=== Фрагмент страницы ===
RuEn

Завязали Маше узелок на счастье

«Семейное счастие» — ранняя, практически забытая повесть Льва Толстого. Не случись появиться ей на сцене «Мастерской П. Фоменко», навряд ли нашелся бы повод вспомнить о ней, затерянной среди куда более грандиозных литературных замыслов. Она буквально вызвана из небытия. Вызвана одной лишь режиссерской интуицией Петра Фоменко, который, по счастью, распознал в ней особый сценический магнетизм.
Проза Толстого всегда сопротивляется объективности сцены. Честно говоря, она вообще мало привлекательна, если не сказать, тягостна для театра из-за навязчивости звучащей в ней морализаторской интонации автора. Толстого в произведениях Толстого слишком много, в избытке даже. Пожалуй, никто из русских литераторов с таким упорством не стремился примириться с жизнью через создание собственного этического идеала и таким образом сделать ее хотя бы переносимой для себя, как Толстой. И никто не настаивал на этом своем идеале с такой категоричностью, как граф Лев Николаевич. Он гонялся за призраком истины в то время, как правда неизменно оставалась с ним. Правда его персонажей, их характеров и отношений, их чувств и мыслей. Этой правдой рождается безусловное доверие к любому из его литературных вымыслов. Можно сомневаться в справедливости моральных суждений Толстого, нельзя, невозможно не доверять его безупречному писательскому инстинкту, тому оригинальному дару, который Набоков парадоксально определил как хищную силу литературного таланта. Быть может, Толстой намеренно стреноживал себя моральной проповедью, опасаясь дикого чувственного натиска жизни, который умел передать с почти физической достоверностью. Боялся и отступал перед его разрушающей силой, она так легко опрокидывала выводимые его нравственным чувством простые моральные формулы.
=== Представленные данные ===
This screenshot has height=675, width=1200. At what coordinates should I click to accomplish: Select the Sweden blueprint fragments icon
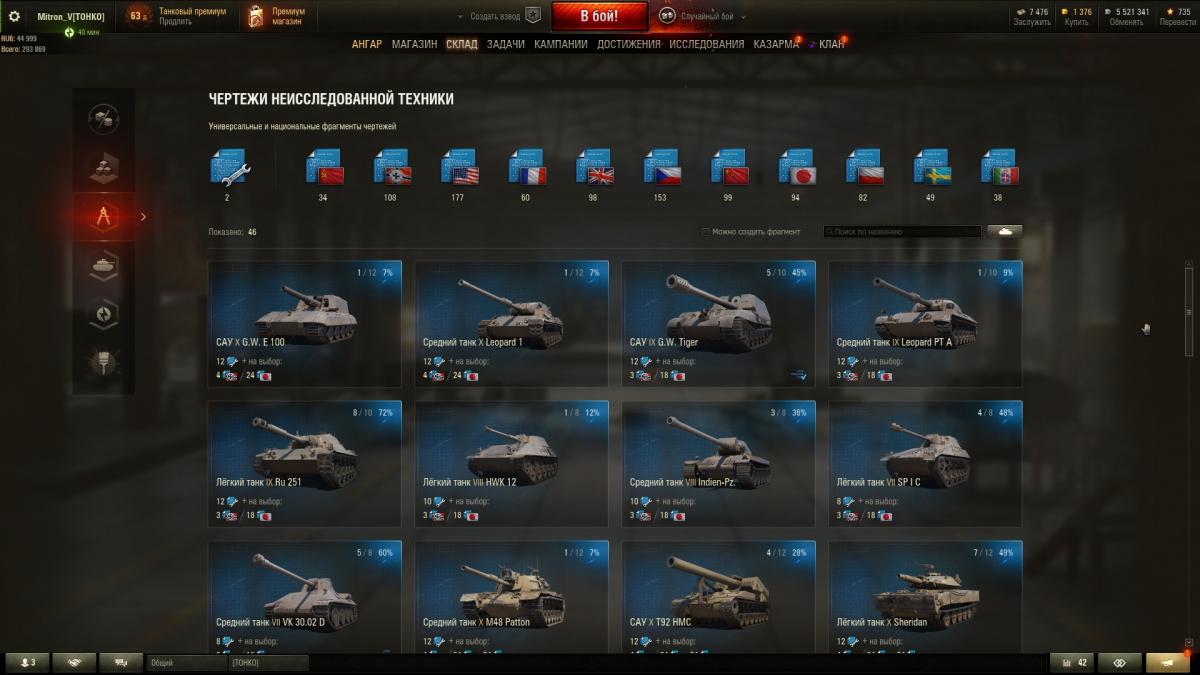tap(932, 167)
===
● **Что нужно сделать**
1. Перечислите всех людей, которых фрагмент страницы о повести «Семейное счастие» называет по фамилии.
2. Допишите фрагмент страницы о повести «Семейное счастие», начав сразу после его последнего предложения.

● **Ответы на задания**
1. Лев Толстой, Пётр Фоменко, Набоков.

2.
Повесть «Семейное счастие» написана Толстым до женитьбы и до начала собственной совсем не простой семейной жизни. Целомудренный идеал семейного счастья мерцает в ней хотя и спасительным, но далеким от самого автора светом. Фоменко добивается от Толстого почти невозможного — чистоты камерного звучания житейской истории, переданной без нравоучительного посредника, с почти чеховской деликатностью и естественностью тона. Он освобождается от раздражающего, еще незрелого и потому не так уверенного в себе толстовского морализма.
В сценической редакции повести оставлено то главное, что составляет силу художественного инстинкта Толстого — пленительная подробность пробуждающегося к жизни человеческого чувства и роковая неизбежность его окончания. История счастливого мгновения обретенной любви и замирания жизни в отсутствии ее чувственной полноты. Женский монолог и в повести, и на сцене —лихорадочное и захватывающее откровение, рассказ на страстном эмоциональном выдохе. Без мужской рассудочности. Без дорогой самому Толстому мысли о необходимости положительного нравственного жизнеустройства вопреки всему.
Театру безразличен весьма почтенный, настоящий возраст толстовской истории. Она сохраняет доверие к себе и не будучи утопленной в обстоятельствах быта. В ней чуть больше внятной для нас остроты модернистского излома человеческого чувства, чуть больше пренебрежения к приобретаемой светскости и врожденной породистости.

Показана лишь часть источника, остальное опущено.